Climate change is putting people in harm’s way. A report titled ‘Economic Losses, Poverty and Disasters 1998-2017’ compiled by the UN Office for Disaster Risk Reduction (UNISDR) says, climate change is costing low income countries greater burden of disasters than developed nations. India is one of them which suffered a loss of USD 79.5 billion in last 20 years.
Among the top 10 countries that reported economic losses due to disasters, India ranks fourth. The US recorded biggest losses, USD 945 billion. China, by comparison, suffered a significantly higher number of disasters than the US (577 against 482), but lower total losses (USD 492 billion).
In 1998-2017, disaster-hit countries experienced direct economic losses valued at USD 2,908 billion. Of which climate-related disasters caused USD 2,245 billion or 77% of the total.
This is up from 68% (USD 895 billion) of losses (USD 1,313 billion) reported between 1978 and 1997. Overall, reported losses from extreme weather events rose by 151% between these two 20-year periods, the report said.
The report titled ‘Economic Losses, Poverty and Disasters has evaluated total disaster-related economic losses and fatalities between 1998 and 2017. According to this report, between 1998 and 2017 climate-related and geophysical disasters killed 1.3 million people and left a further 4.4 billion injured, homeless, displaced or in need of emergency assistance.

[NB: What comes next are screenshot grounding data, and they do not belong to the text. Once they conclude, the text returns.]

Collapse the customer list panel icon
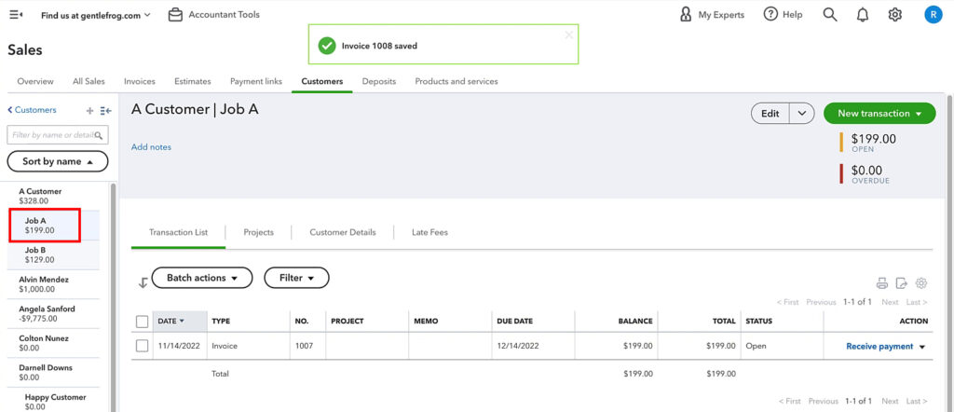The image size is (954, 412). [x=106, y=110]
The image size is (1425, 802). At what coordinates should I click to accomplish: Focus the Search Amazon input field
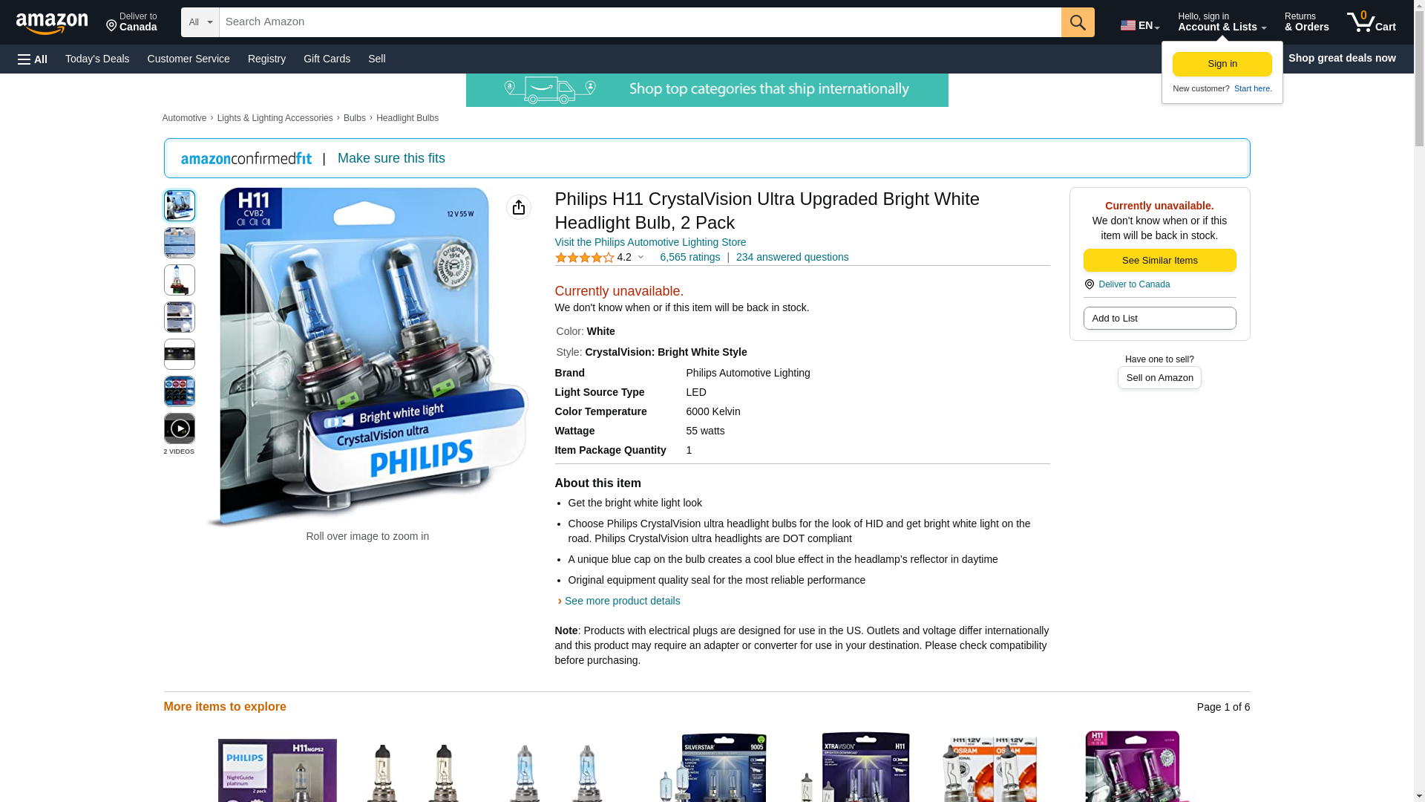point(640,22)
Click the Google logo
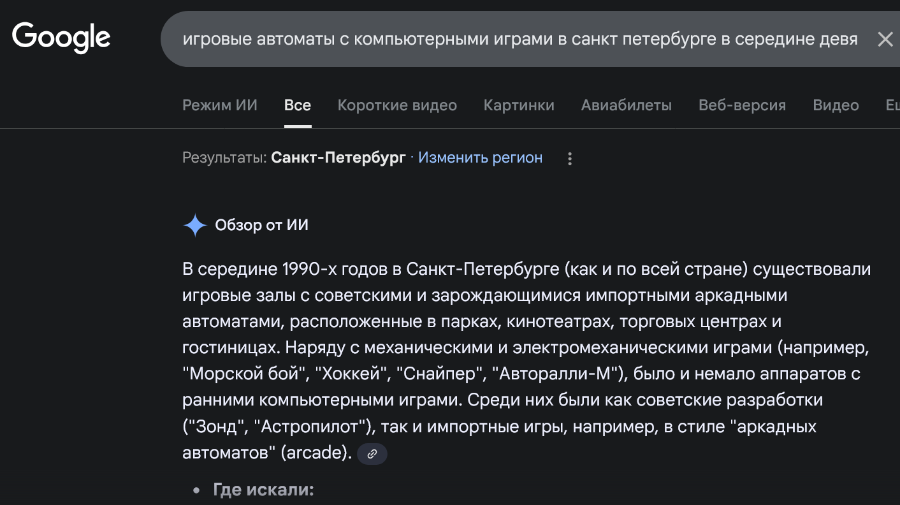This screenshot has height=505, width=900. (61, 37)
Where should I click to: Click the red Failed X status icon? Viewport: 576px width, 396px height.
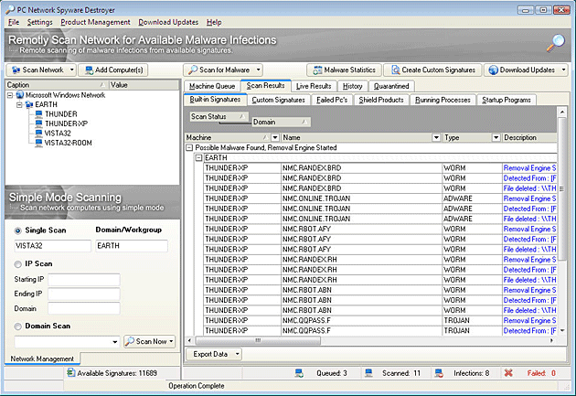pos(508,373)
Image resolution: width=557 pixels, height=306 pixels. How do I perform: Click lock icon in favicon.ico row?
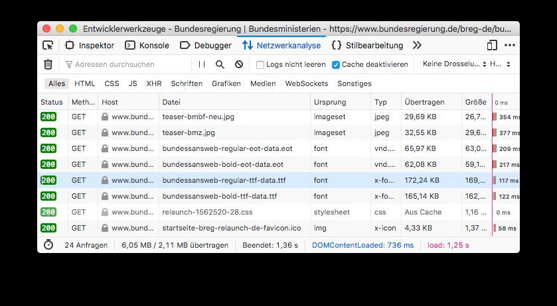pyautogui.click(x=105, y=228)
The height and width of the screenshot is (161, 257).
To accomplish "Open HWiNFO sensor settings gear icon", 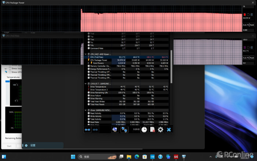I will point(160,130).
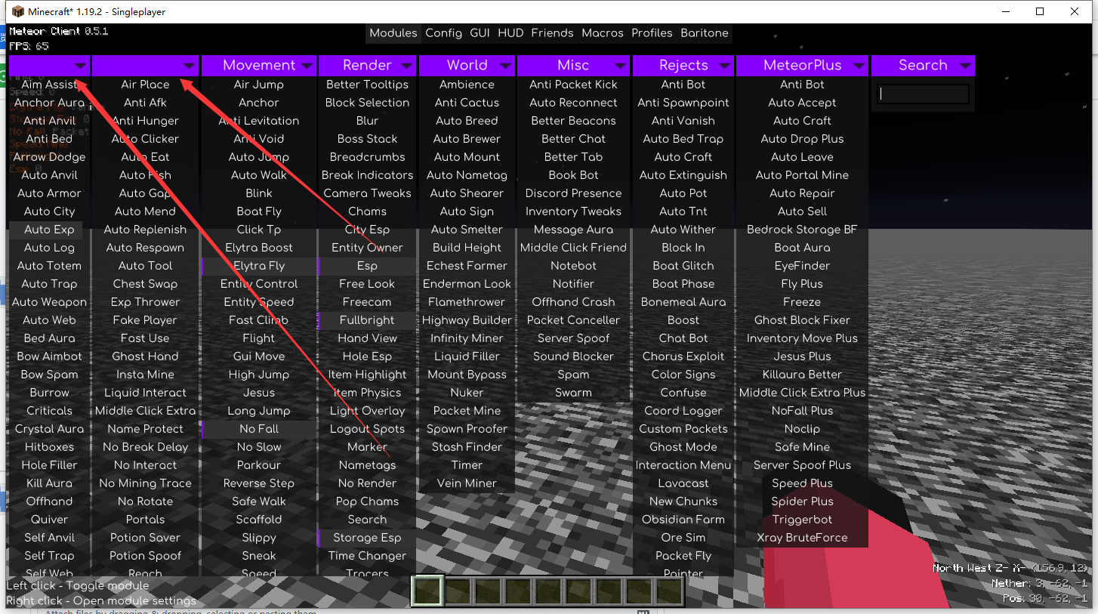The width and height of the screenshot is (1098, 614).
Task: Open the HUD menu item
Action: pos(510,32)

While the majority of fatalities were due to geophysical events, mostly earthquakes and tsunamis, 91% of all disasters were caused by floods, storms, droughts, heatwaves and other extreme weather events.
In terms of economic losses, it is the low-income countries that are paying a heavy price. Low income countries suffered a loss of USD 21 billion due to climate-related disasters. This amounted to an average of 1.8% of the GDP. This is also above the International Monetary Fund’s (IMF) threshold for a major economic disaster of 0.5%.
On the other hand, high income countries reported USD 1,432 billion in climate-related disaster losses, or 65% of the global total. However, this represents only 0.41% of their GDP.
Low and lower-middle income countries also carried a disproportionate burden in terms of disaster deaths. They experienced 43% of all major recorded disasters in the past 20 years but the greatest proportion (68%) of fatalities.
Historically, the large, populous continent of Asia has borne the brunt of global disasters of all types; this remained true in the past 20 years. For geophysical disasters, Asia accounts for the majority of all recorded impacts. This includes an extraordinary 85% of all affected people, and 78% of reported economic damage, as well as 62% of all occurrences and 69% of deaths. For climate-related disasters, affected populations once again overwhelmingly lived in flood- and storm-prone Asia (86%).
Integrating disaster risk reduction into investment decisions is the most cost-effective way to reduce these risks; investing in disaster risk reduction is therefore a precondition for developing sustainably in a changing climate, the report suggested.